Another article about alternative fee arrangements?

Actually, no.

About two years ago, a colleague and I went to pitch a client for work on a closely held business dispute. The competition was heavy and costs were a significant concern.

One of the representatives for the potential client looked directly at me and asked, “What are your rates?” They were high, and we were going to be compared to smaller firms with presumably lower rates. Before I could open my mouth, my partner answered, “It’s not our rates that are important; it’s your total cost of the case that matters.”

He was right, of course. But the trick to charging lower costs is not merely the lower cost itself, but how to manage the costs without sacrificing the quality of the work or the anticipated results. It is that elusive goal that has given rise to myriad alternative fee arrangements (so called AFAs, like risk collars, reverse contingency fees, fixed fees, etc.).

In the end, however, AFAs are window dressing, making it appear as though there is some scientific approach to achieving that goal.

While AFAs can — and frequently do — help, the core problem is not the fee structure. For example, using any of the various AFAs that are ultimately tied to hours, clients never really manage the total cost; they merely try to align more closely the lawyer’s incentives with their own. But so long as hours are on the table, the lawyer’s incentive is to bill more of them.
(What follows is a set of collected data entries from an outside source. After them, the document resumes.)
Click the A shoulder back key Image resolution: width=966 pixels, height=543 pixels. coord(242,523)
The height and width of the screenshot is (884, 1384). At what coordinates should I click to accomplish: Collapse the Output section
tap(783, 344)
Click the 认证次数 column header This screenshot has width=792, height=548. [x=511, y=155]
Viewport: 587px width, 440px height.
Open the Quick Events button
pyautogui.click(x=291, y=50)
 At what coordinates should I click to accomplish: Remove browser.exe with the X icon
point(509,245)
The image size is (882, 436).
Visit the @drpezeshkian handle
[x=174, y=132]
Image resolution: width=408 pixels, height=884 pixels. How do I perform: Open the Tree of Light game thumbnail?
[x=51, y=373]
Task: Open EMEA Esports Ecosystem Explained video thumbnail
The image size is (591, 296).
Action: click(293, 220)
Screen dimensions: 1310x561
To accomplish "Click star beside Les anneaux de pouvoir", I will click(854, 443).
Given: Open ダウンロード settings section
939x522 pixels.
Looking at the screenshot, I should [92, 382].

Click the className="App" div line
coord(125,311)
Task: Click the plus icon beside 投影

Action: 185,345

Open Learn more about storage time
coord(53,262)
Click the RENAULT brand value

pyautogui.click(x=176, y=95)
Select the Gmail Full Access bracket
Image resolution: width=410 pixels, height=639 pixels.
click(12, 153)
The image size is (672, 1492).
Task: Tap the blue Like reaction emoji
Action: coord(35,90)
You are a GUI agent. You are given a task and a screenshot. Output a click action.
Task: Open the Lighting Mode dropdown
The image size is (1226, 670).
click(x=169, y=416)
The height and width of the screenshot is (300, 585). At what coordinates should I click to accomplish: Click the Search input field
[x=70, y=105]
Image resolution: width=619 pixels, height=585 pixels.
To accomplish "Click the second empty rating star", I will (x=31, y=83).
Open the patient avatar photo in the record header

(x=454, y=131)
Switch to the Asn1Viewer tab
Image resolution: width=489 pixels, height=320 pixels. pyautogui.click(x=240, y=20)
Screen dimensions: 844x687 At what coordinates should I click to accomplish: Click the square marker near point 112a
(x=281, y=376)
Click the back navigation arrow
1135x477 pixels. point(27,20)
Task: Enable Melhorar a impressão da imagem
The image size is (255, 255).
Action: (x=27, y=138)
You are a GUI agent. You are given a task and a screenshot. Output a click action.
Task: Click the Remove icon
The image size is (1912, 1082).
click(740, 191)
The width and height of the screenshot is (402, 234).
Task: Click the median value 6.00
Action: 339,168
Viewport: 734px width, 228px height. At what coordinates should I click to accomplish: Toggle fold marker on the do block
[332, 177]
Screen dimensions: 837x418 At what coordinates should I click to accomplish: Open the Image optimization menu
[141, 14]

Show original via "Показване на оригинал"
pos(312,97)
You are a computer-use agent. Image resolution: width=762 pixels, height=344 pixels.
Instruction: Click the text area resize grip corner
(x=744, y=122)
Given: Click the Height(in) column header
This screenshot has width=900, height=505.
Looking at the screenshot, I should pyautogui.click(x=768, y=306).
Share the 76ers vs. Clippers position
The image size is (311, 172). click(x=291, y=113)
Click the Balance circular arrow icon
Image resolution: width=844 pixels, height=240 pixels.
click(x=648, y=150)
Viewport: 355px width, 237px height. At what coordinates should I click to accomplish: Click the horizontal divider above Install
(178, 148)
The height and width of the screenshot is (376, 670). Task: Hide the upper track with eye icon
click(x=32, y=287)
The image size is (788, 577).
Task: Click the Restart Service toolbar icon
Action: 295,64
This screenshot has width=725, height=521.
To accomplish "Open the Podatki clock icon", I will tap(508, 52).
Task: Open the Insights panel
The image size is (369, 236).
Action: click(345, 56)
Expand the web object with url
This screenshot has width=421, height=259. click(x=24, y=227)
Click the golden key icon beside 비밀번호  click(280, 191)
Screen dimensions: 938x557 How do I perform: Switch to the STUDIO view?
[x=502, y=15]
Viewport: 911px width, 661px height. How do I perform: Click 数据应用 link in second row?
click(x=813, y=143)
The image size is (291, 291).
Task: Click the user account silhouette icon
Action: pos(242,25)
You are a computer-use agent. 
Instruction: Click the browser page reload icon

And even if the client chooses an AFA that establishes the total cost up front, there is still the problem of ensuring that the “right” work is not being sacrificed. A reduction of legal fees is no bargain if the end result is an adverse determination in the lawsuit.

So, what is the core problem? Lack of communication, both in timing and substance.

Frequently, the lawyer and client — unbeknownst to each other — have widely divergent views of the case and the associated cost. Sometimes their views differ with respect to the merits, but more frequently they differ regarding what to expect from the litigation or arbitration.

•           Plan thoroughly, early

Communication should start immediately. The earlier, the better. For example, rather than wait to call your lawyer after the employee has left the company with your trade secrets, talk to your attorney in advance about what can be done to protect your trade secrets.

Even if you cannot prevent the rogue employee from walking off with your crown jewels, you will be able to respond quickly and coherently, giving you a much better chance of securing the necessary relief in court at an overall cost that likely will be less if there had been advance planning.

Similarly, when you know that the other side is likely to claim a breach of contract, call your lawyer to determine what steps can be taken to put yourself in the best possible litigation position, or perhaps to avoid litigation altogether.

Early communication is also important to ascertain if there may be insurance to cover the dispute. A delay in discovering the coverage and notifying the insurer can be fatal to obtaining the coverage.

The communication should be clear. A client who has been told that the lawyer may be able to resolve the case through a “quick hearing” will be sorely disappointed to receive a bill not just for the hearing, but for the extensive briefing prepared in advance of the hearing.

The fact that the work was necessary, was performed quickly and efficiently, and accomplished its intended purpose will be lost. The sole issue will be the size of the bill.  And an after-the-fact explanation of the indisputable need for the work will be too late.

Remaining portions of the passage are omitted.